YOUR GOAL: Omit the pictures, then reproduce exactly the line bearing "Image resolution: width=1064" and every line after it up to and including the last line of the entries below.

Records drawn from a dataset:
+ + + + + + +

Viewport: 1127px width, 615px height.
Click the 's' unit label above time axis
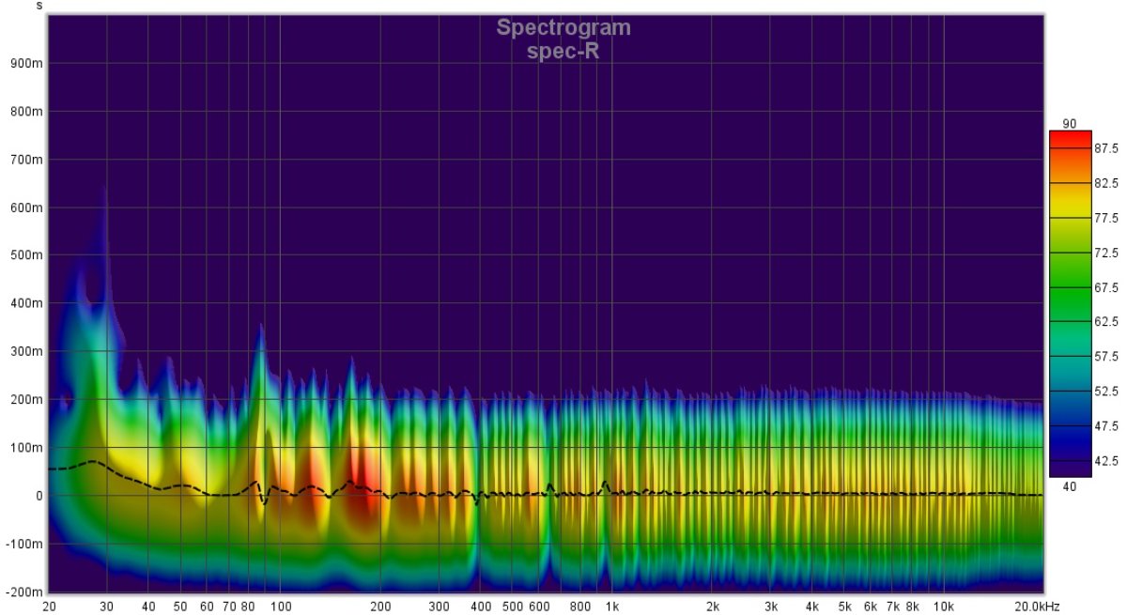(x=39, y=6)
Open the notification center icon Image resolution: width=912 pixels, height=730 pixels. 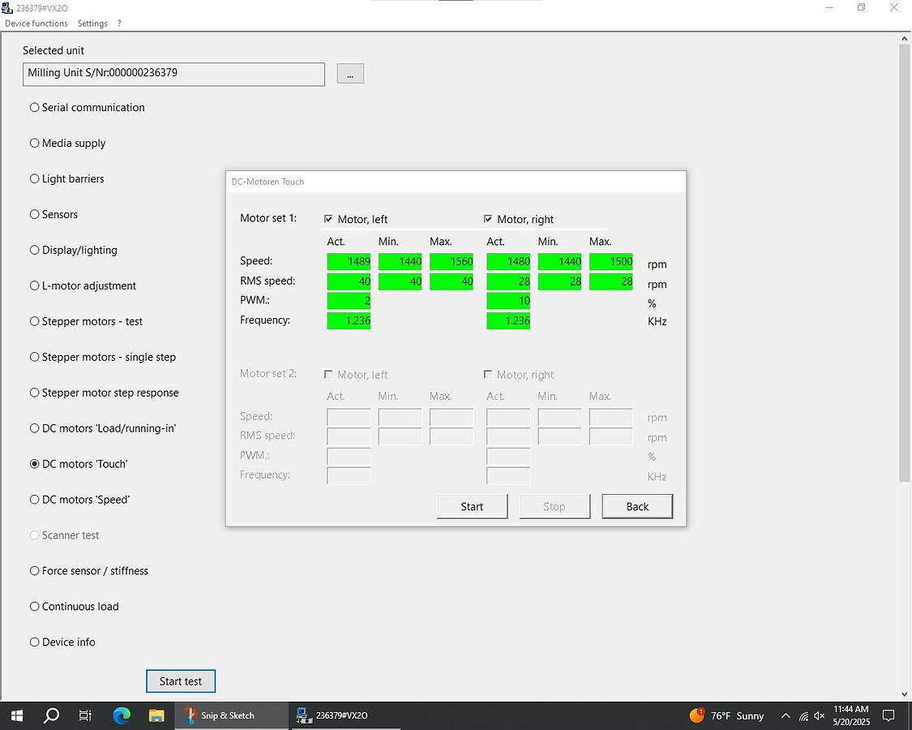point(888,715)
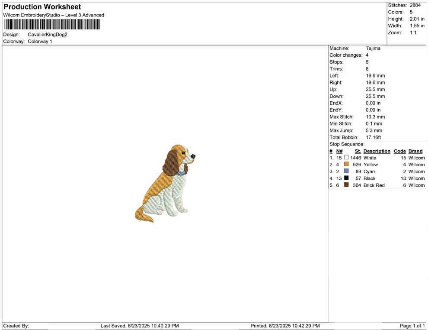The width and height of the screenshot is (428, 330).
Task: Click the Brand column header
Action: pos(415,151)
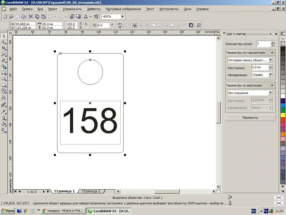Viewport: 286px width, 215px height.
Task: Collapse Параметры по вертикали section
Action: 272,85
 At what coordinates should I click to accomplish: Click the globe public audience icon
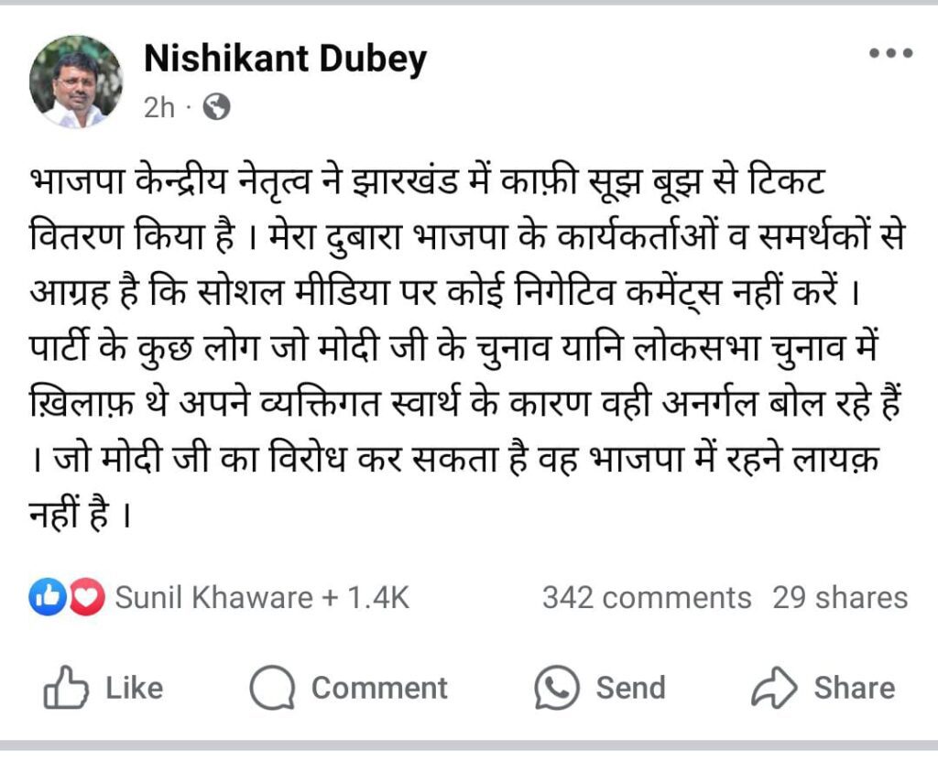pos(216,108)
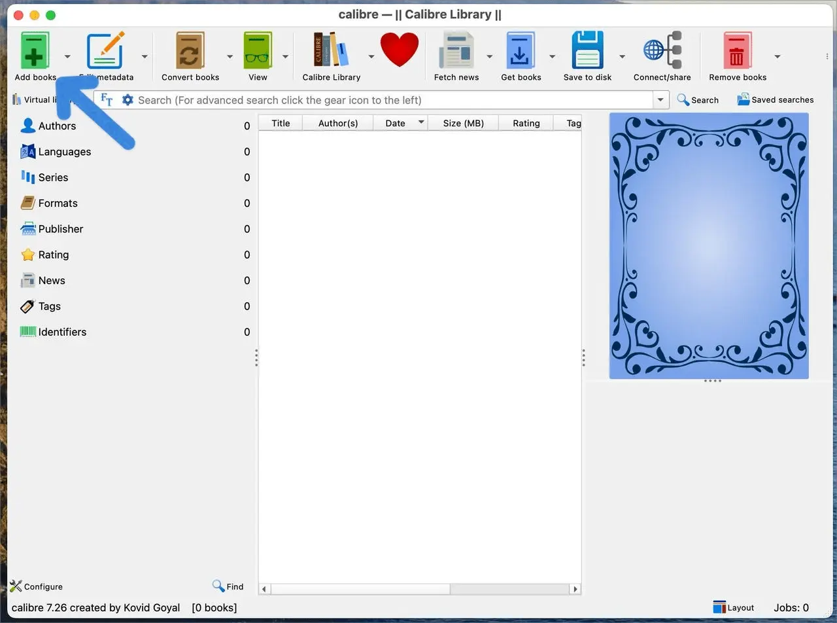Sort by Title column header
Screen dimensions: 837x623
click(281, 123)
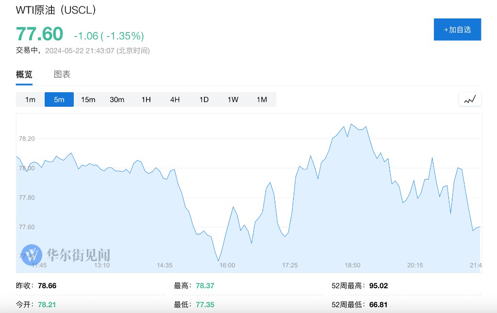Click the 52周最高 value 95.02

click(x=378, y=286)
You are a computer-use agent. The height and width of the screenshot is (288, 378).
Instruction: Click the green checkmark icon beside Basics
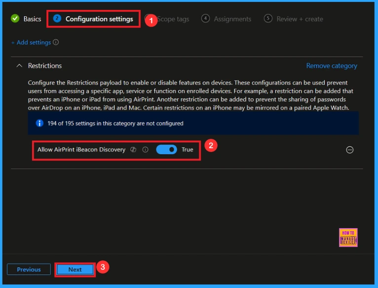click(x=15, y=19)
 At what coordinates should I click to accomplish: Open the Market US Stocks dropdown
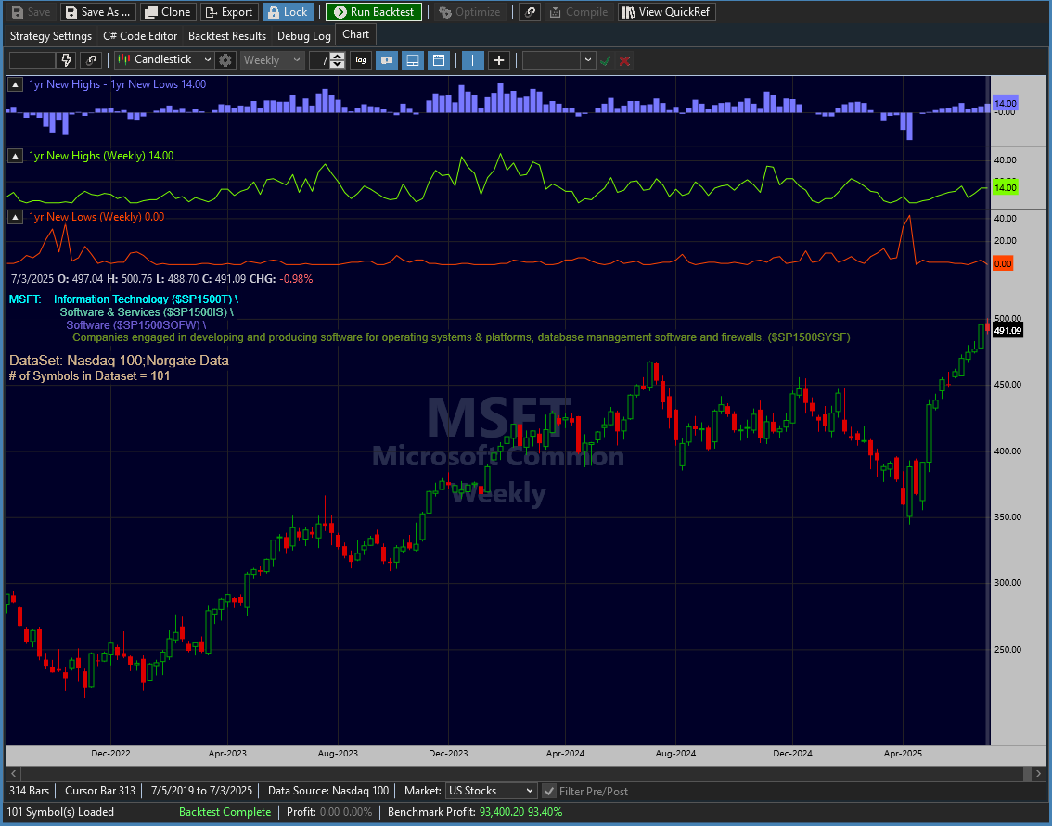[x=491, y=791]
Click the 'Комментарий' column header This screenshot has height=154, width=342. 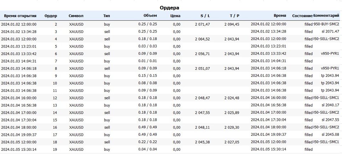click(326, 16)
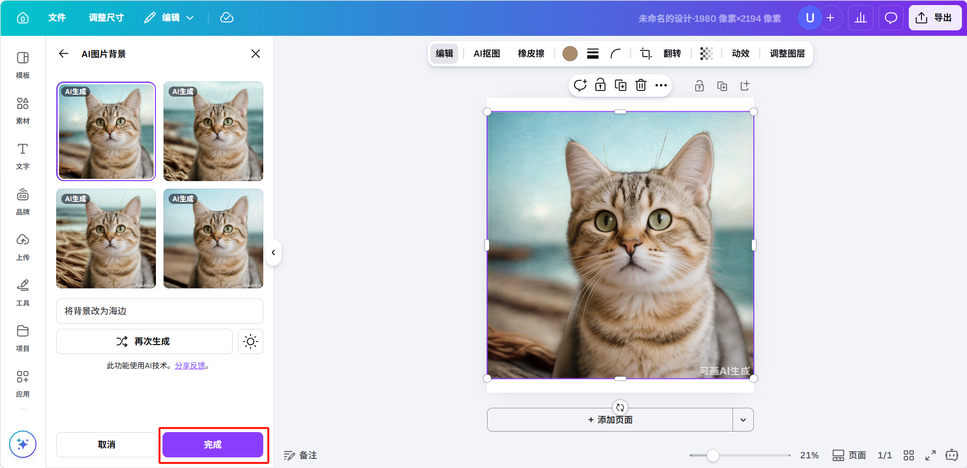This screenshot has height=468, width=967.
Task: Toggle lock on the selected image
Action: click(600, 86)
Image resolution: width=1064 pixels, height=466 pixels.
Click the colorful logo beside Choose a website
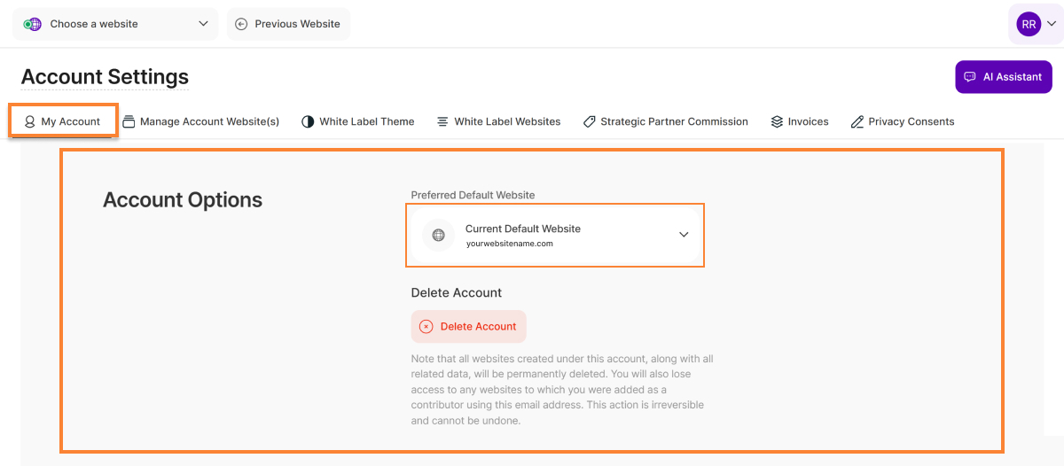33,24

+ + + + + + +

SOLUTION TO THE PROBLEM:
Image resolution: width=1064 pixels, height=466 pixels.
Click the colorful logo beside Choose a website
33,24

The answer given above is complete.